Wednesday, September 19, 2018

The State of Cocoa Piracy in 2018


Back in 2009, we had an article about cocoa piracy and smuggling and how it affects cocoa production and chocolate sales. Today, partly in honor of "Talk Like a Pirate Day," we are going to revisit that topic to see if anything has changed.

Piracy and smuggling can arise during political crisis when governmental forces are engaged in battles and simply can't be everywhere at once. Smuggling and piracy can also arise when economic conditions deteriorate leaving large numbers of people struggling to make ends meet. Of course stealing and engaging in illegal commerce is common in most places and times, but what is chosen for this illicit trade changes. Cocoa has been part of pirate trade for centuries. So what is the state of cocoa smuggling in 2018.

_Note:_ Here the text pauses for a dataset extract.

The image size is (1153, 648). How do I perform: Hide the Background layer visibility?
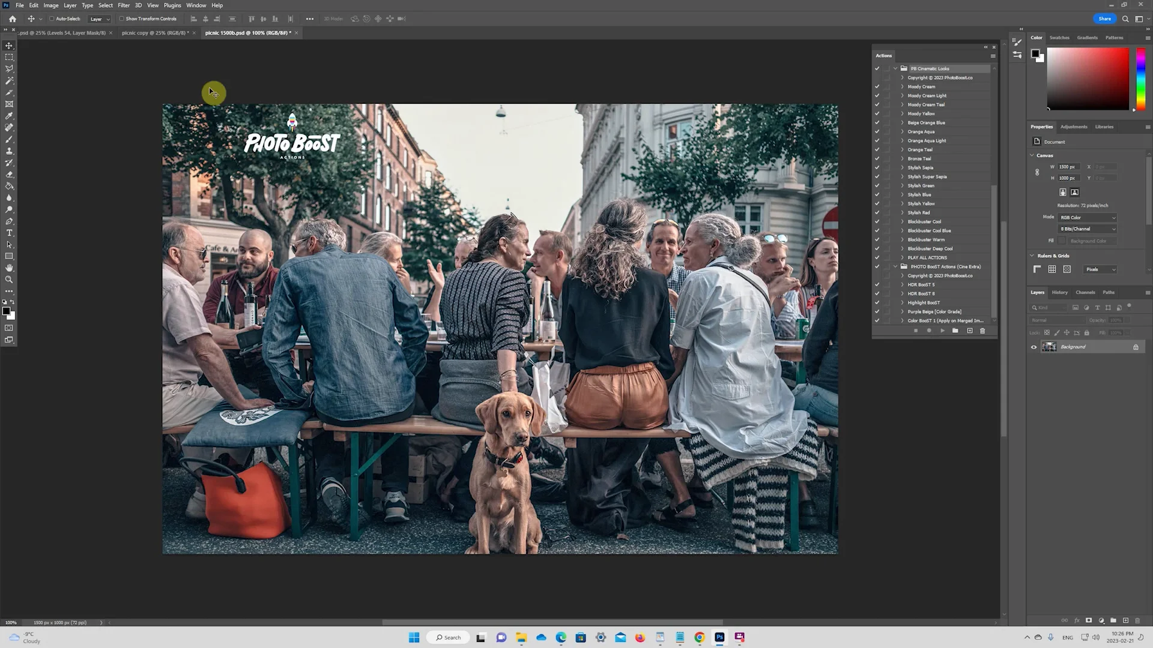[x=1033, y=347]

Did you know there has been an ongoing civil conflict in Cameroon? Since November 2016, there has been a battle between English and French speakers in the African nation and it has impacted cocoa production. Major cocoa companies and plantations have left the region and their cocoa pods fell into the hands of pirates or just plain smugglers.

Around 100,000 metric tons of cocoa were smuggled from Ivory Coast during the 2017-2018 harvest season. These were sold for a higher price in Ghana so it makes sense that people want to steal them however, Not only is smuggling an issue, but a banking crisis in the Ivory Coast is threatened farmers who may lose plantations or turn to smuggling to find money.

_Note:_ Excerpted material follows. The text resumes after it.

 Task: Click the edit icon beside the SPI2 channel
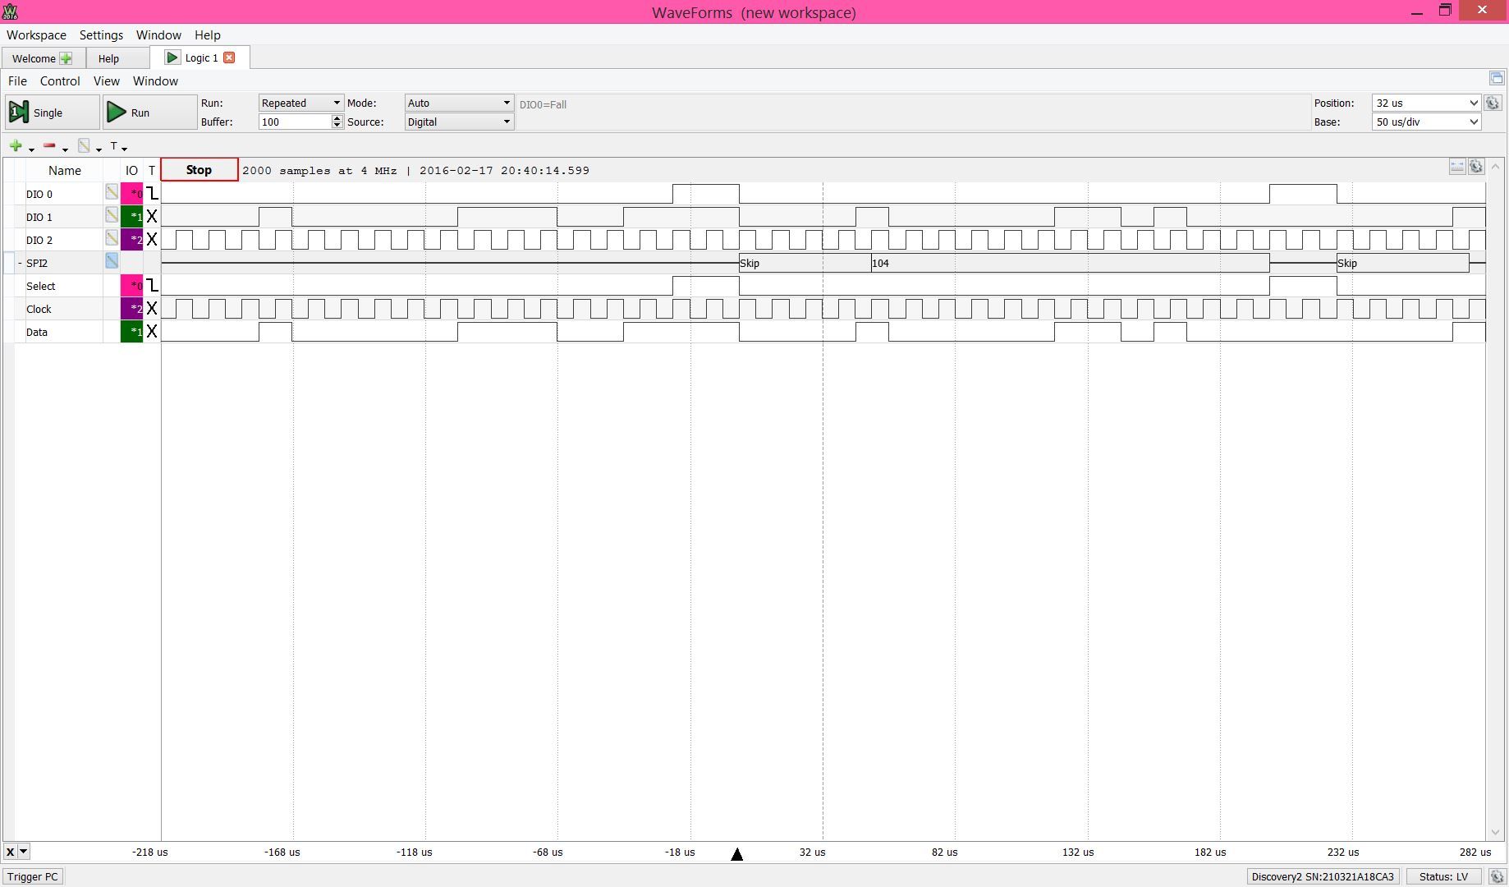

As we talked about in our 2009 article, legitimate chocolate makers won't buy cacao that they can't track back to the farms. While the smugglers might get an immediate financial gain when they find an illegal buyers, most of us won't see products made from those beans. Instead the overall cost of beans goes up as the supply decreases meaning that either pay more or get less chocolate for our money. Smuggling and pirates travel across ecosystems, dragging contaminates from one area into others. Any cross contamination between cocoa farming regions, even across plantations, can introduce insects and diseases that endanger cacao production. Reduced yield obviously increase prices for everyone along the chain of cocoa trade.

Cocoa piracy is still a thing today and yes, it does affect your prices when you buy chocolate. Probably not as much weather does but still, it is a factor.